Von zwölf Uhr an werben alte Bekannte wie die „Rugrats“, „Sponge Bob“, „Jimmy Neutron“ und andere um die Schulkinder. Hier liegt eines der Probleme dieses Neustarts. Super RTL und der öffentlich-rechtliche Kika haben nach 1998 etliche Nickelodeon-Serien gekauft und sich die Ausstrahlungsrechte in lang laufenden Verträgen gesichert. Das führt zu Parallelausstrahlungen, was eine Profilierung erschwert. So wird man „Sponge Bob“ gleichzeitig auf Super RTL und auf Nick sehen können. Das ändert sich erst in einigen Jahren. „Ein Großteil der Lizenzen läuft 2008 aus“, gesteht Markus Andorfer ein, bleibt aber optimistisch: „Super RTL und Kika decken zwar einen Großteil der Bedürfnisse ab, wir sind jedoch überzeugt, dass noch genügen Platz für einen weiteren Anbieter da ist.“ Nick biete auf der einen Seite ausgewählte, pädagogisch wertvolle und die Fantasie anregende Formate, die jedoch im Unterschied zu anderen ohne erhobenen Zeigefinger auskämen. Dieser Seitenhieb ist unverständlich, denn die Schulmeisterei gehört im deutschen Kinder-TV der Vergangenheit an.

Stolz ist man bei Nick auf den „Forscherexpress“ mit Bestsellerautor Thomas Brezina, der einmal die Woche Neugierige bedient. Um Teenagerthemen wie Schultratsch und erste Liebe geht es in den Serien ab 20 Uhr. Zwei davon locken mit prominenten Namen: In „Unfabulous“ agiert Jamie Spears, Britneys jüngere Schwester, und in der Schulgeschichte „Zeoy 101“ Julia Roberts’ Nichte Emma . Weitere Beziehungskomödien wie „Girlfriends“ und Sitcoms aus England laufen nach 21 Uhr 15. Als Familienprogramm deklariert, dürften sie aber eher Teens ansprechen, die lieber ohne Eltern vor dem Fernseher sitzen.

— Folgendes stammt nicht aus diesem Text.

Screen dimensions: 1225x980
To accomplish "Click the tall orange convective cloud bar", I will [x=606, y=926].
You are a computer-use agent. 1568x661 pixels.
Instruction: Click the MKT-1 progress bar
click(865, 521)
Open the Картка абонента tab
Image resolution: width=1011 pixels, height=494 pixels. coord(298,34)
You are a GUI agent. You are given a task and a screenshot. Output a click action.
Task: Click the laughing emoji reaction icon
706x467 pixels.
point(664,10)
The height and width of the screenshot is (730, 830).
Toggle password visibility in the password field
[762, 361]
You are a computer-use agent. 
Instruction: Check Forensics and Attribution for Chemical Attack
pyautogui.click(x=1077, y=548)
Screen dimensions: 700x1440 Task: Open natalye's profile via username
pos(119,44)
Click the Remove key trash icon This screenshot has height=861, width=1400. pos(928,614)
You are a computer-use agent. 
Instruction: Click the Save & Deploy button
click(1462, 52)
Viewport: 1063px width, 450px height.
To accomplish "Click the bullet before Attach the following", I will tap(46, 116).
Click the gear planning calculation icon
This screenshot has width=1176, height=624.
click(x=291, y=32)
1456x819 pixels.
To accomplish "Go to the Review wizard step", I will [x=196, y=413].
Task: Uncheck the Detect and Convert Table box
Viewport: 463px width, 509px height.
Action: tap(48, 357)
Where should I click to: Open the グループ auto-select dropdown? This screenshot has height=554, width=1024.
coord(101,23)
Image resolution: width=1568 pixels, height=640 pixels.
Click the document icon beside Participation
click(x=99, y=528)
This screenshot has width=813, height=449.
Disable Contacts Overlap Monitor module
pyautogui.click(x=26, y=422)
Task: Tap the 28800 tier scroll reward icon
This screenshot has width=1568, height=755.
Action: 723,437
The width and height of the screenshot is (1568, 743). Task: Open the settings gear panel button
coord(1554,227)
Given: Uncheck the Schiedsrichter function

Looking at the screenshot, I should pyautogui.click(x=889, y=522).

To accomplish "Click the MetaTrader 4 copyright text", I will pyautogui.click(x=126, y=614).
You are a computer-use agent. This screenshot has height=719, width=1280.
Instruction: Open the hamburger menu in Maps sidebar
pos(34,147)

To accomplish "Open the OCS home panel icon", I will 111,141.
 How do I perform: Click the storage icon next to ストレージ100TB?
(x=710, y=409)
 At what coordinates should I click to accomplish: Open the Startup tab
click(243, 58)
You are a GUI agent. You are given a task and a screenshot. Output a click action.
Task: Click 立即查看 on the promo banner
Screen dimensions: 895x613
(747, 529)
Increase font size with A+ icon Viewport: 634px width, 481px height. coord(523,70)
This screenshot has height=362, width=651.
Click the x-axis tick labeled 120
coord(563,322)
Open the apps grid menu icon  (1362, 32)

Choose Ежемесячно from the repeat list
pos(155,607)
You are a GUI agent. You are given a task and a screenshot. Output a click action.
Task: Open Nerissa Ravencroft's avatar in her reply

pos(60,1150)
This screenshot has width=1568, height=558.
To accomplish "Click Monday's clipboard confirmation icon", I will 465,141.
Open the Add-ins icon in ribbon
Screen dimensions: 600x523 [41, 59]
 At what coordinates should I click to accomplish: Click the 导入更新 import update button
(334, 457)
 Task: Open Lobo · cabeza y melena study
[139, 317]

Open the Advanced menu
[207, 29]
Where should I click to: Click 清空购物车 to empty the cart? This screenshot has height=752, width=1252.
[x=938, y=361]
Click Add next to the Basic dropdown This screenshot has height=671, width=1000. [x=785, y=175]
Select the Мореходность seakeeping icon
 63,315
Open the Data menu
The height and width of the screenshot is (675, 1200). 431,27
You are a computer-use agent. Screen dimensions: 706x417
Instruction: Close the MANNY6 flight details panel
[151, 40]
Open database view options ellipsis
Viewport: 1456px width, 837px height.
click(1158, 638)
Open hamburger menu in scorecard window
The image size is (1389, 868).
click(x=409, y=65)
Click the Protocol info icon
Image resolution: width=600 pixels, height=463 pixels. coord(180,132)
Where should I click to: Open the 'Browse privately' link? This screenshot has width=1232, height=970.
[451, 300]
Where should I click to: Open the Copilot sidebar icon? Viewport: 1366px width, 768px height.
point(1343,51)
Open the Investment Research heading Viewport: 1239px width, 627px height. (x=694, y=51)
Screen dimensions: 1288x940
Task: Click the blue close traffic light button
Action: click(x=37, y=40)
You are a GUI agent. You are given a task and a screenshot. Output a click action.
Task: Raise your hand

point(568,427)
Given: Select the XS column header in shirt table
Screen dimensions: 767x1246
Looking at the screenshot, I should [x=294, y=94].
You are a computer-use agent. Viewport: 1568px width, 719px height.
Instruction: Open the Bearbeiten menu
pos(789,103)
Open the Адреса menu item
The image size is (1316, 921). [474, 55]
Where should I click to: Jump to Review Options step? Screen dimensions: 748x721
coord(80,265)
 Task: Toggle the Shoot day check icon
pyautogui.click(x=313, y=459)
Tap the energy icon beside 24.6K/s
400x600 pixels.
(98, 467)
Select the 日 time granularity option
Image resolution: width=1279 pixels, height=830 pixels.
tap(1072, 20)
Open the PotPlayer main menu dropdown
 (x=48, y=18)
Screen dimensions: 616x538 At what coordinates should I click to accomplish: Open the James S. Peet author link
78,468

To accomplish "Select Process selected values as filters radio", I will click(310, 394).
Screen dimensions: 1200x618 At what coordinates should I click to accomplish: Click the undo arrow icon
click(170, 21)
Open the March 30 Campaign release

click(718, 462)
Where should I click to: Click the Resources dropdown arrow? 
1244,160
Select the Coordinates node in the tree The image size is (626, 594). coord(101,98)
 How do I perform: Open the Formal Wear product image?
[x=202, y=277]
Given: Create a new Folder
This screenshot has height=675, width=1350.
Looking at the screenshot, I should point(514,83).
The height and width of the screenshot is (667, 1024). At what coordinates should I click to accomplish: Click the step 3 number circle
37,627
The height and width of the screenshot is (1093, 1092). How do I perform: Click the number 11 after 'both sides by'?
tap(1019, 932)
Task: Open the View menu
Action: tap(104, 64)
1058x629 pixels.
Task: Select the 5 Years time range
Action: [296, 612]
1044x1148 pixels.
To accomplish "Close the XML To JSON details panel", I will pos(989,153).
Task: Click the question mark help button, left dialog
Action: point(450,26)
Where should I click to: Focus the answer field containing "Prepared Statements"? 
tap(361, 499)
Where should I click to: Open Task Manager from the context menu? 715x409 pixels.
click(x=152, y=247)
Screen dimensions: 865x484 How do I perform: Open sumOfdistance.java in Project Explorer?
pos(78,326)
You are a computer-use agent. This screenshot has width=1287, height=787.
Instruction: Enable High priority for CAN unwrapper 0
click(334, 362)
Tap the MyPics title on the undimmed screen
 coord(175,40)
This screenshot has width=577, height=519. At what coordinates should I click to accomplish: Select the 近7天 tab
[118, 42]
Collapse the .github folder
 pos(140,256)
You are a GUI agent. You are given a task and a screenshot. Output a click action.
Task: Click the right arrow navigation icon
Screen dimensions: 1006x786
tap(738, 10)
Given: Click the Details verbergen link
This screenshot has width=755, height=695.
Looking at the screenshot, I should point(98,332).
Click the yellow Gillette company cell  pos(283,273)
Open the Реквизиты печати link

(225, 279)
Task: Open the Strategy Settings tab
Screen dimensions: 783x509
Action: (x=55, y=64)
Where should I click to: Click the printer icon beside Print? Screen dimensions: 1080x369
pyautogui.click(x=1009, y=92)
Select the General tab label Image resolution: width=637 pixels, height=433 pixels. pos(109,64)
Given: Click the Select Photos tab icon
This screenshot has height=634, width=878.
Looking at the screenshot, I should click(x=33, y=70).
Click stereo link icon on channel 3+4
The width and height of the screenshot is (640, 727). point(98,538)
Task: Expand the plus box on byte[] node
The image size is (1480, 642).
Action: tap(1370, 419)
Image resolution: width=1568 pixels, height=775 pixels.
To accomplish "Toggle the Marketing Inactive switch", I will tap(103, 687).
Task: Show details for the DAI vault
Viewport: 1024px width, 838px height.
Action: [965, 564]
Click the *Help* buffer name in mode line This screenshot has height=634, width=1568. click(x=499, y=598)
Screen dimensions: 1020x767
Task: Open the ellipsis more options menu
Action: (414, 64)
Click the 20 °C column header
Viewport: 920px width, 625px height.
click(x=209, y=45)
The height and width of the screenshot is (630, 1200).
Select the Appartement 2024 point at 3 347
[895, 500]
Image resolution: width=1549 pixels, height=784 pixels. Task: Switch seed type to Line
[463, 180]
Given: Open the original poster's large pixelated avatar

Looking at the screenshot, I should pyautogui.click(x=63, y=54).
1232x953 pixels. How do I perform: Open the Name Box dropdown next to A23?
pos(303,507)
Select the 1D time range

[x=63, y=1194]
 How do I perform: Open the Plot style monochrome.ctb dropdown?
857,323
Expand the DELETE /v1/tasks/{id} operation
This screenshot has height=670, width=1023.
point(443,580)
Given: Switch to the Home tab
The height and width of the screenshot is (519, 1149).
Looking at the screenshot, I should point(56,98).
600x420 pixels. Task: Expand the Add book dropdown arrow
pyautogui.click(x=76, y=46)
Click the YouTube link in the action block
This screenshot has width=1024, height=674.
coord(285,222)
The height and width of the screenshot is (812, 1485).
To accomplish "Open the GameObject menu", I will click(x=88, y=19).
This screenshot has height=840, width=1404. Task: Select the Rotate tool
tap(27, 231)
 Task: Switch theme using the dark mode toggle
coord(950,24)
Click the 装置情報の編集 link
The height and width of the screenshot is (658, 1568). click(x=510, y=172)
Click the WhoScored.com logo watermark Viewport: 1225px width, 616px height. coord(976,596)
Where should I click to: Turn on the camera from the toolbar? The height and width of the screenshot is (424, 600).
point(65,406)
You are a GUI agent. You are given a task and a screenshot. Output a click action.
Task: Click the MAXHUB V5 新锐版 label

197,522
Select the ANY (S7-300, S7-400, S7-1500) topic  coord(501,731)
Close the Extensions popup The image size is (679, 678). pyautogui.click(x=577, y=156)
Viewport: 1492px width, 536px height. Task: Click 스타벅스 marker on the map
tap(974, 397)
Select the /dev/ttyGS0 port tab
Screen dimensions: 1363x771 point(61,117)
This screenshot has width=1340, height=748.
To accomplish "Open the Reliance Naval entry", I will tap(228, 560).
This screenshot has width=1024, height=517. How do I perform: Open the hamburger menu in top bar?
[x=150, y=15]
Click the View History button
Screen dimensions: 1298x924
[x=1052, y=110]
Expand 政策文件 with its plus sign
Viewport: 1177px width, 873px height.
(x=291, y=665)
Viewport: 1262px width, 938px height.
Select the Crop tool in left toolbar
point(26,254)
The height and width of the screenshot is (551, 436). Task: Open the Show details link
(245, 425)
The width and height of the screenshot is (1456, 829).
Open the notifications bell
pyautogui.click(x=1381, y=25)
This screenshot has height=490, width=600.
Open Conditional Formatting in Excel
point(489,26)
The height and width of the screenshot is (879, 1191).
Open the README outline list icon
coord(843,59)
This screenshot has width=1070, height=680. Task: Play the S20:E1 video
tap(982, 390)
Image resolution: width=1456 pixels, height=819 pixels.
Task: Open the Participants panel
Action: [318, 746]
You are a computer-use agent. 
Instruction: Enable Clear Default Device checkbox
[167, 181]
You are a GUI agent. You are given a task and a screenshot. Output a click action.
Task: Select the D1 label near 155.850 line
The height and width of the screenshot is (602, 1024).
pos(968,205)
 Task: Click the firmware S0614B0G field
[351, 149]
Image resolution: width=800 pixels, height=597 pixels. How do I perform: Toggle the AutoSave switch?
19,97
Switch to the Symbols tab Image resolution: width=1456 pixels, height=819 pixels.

Der Sender finanziert sich durch Werbung, deshalb trifft der Start den privaten Konkurrenten Super RTL besonders hart. Die Kölner müssen fürchten, Werbekunden zu verlieren. S-RTL Programmdirektor Carsten Göttel setzt auf inhaltliches Engagement, um die Quoten zu halten: „Wir werden verstärkt Themen besetzen. So wie wir uns mit ,Lazy Town‘ um Bewegung und Ernährung kümmern, bedienen wir mit ,Finger Tips‘, ,Art Attack‘ und ,Wow – die Entdeckerzone‘ Wissen und Neugier.“ Kika- Programmgeschäftsführer Frank Beckmann ist in dieser Lage froh, dass er „ganz auf die Qualität“ setzen kann.

Nach eigenen Angaben erreicht Nick von sechs Uhr bis 21 Uhr bis zu 30 Millionen Haushalte. Der Sender aus der Viacom-Familie (MTV, Viva) wird anstelle von MTV2 Pop ausgestrahlt und ist über Satellit und in vielen Kabelnetzen empfangbar.